SOURCE TEXT:
────────

Global climate change continues to attract public and scientific attention. Numerous reports, such as the Fourth Assessment Report of the Intergovernmental Panel on Climate Change, have also engendered concern about the impacts of human activity, especially fossil fuel combustion, on global climate change. In turn, increasing government attention is being paid to global climate change and to emissions of what are commonly referred to as greenhouse gases, including emissions of carbon dioxide from coal combustion by power plants.
 
Enactment of laws or passage of regulations regarding emissions from the combustion of coal by the U.S. or some of its states or by other countries, or other actions to limit such emissions, could result in electricity generators switching from coal to other fuel sources. The potential financial impact on us of future laws or regulations will depend upon the degree to which any such laws or regulations forces electricity generators to diminish their reliance on coal as a fuel source. That, in turn, will depend on a number of factors, including the specific requirements imposed by any such laws or regulations, the time periods over which those laws or regulations would be phased in and the state of commercial development and deployment of carbon capture and storage technologies. In view of the significant uncertainty surrounding each of these factors, it is not possible for us to reasonably predict the impact that any such laws or regulations may have on our results of operations, financial condition or cash flows.

────────

(Some entries)
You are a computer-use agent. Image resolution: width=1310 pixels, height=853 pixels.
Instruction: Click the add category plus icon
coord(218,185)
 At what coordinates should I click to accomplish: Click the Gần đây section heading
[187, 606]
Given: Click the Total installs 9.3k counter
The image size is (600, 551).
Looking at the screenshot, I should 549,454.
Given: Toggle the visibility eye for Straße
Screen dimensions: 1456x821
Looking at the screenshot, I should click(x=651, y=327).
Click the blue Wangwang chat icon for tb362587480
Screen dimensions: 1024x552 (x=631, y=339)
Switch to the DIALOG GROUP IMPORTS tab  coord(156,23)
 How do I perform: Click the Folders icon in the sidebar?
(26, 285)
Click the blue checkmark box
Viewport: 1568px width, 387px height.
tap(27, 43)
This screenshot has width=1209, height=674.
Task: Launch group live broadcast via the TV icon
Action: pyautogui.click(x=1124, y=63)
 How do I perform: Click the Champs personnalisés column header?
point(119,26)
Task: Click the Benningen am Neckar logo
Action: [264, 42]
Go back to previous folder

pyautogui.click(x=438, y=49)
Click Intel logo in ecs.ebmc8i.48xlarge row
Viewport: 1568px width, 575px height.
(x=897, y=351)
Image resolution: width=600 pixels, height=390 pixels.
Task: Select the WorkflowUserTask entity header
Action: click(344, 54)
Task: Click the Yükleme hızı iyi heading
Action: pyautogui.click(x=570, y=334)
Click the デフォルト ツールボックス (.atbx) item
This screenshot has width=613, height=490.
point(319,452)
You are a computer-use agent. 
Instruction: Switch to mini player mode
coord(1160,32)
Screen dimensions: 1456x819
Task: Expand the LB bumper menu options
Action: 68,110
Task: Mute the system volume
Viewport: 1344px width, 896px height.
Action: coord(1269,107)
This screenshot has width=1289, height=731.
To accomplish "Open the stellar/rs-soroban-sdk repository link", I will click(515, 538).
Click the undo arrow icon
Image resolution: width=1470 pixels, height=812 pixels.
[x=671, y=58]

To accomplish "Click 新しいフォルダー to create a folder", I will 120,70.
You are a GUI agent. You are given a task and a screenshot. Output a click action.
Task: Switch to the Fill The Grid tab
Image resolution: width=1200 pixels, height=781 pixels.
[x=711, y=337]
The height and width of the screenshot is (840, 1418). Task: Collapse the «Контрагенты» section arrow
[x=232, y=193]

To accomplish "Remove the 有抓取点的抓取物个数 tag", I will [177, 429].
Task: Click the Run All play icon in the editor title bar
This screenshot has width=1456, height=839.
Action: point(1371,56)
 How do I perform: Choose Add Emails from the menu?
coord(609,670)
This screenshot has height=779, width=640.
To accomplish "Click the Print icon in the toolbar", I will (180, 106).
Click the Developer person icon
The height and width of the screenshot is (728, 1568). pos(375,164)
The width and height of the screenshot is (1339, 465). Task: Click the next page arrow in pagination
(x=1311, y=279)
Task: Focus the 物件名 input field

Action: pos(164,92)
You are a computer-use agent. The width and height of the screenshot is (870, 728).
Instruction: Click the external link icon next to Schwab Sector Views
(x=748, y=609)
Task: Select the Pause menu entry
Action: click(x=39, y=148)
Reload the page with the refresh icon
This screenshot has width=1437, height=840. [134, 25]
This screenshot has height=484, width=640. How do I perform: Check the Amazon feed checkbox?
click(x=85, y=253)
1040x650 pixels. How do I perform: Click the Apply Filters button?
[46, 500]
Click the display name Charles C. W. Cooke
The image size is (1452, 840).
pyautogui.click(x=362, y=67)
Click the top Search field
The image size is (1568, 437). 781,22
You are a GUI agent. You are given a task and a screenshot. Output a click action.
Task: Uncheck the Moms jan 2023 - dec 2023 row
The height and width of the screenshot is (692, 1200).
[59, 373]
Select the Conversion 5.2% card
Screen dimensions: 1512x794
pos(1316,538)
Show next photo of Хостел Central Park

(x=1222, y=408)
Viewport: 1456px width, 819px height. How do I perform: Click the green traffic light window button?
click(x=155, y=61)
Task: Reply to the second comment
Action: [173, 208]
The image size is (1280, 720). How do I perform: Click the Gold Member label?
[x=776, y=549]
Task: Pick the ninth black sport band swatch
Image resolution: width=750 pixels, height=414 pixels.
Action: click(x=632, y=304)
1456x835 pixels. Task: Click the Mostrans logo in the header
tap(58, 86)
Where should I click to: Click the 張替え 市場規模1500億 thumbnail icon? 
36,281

────────

EXERCISE TASKS:
1: Which report does the text on climate change and coal emissions name as one that has raised concern about human activity's impact on global climate?
2: Resume the text on climate change and coal emissions after its final sentence, keeping the same tone.

ANSWERS FOR THE EXERCISE:
1: The Fourth Assessment Report of the Intergovernmental Panel on Climate Change.

2:
 
As we continue to pursue Btu Conversion and clean coal technology activities, we face challenges and risks that differ from others in the mining business.
 
We continue to pursue opportunities to participate in technologies to economically convert a portion of our coal resources to natural gas and liquids such as diesel fuel, gasoline and jet fuel (Btu Conversion). We are also promoting the development of clean coal technologies that would reduce the emissions from the use of coal, and/or capture and store the emissions from the use of coal. As we move forward with these projects, we are exposed to risks related to the performance of our partners, securing required financing, obtaining necessary permits, meeting stringent regulatory laws, maintaining strong supplier relationships and managing (along with our partners) large projects, including managing through long lead times for ordering and obtaining capital equipment. Our work in new or recently commercialized technologies could expose us to unanticipated risks, evolving legislation and uncertainty regarding the extent of future government support and funding.
 
Our certificate of incorporation and by-laws include provisions that may discourage a takeover attempt.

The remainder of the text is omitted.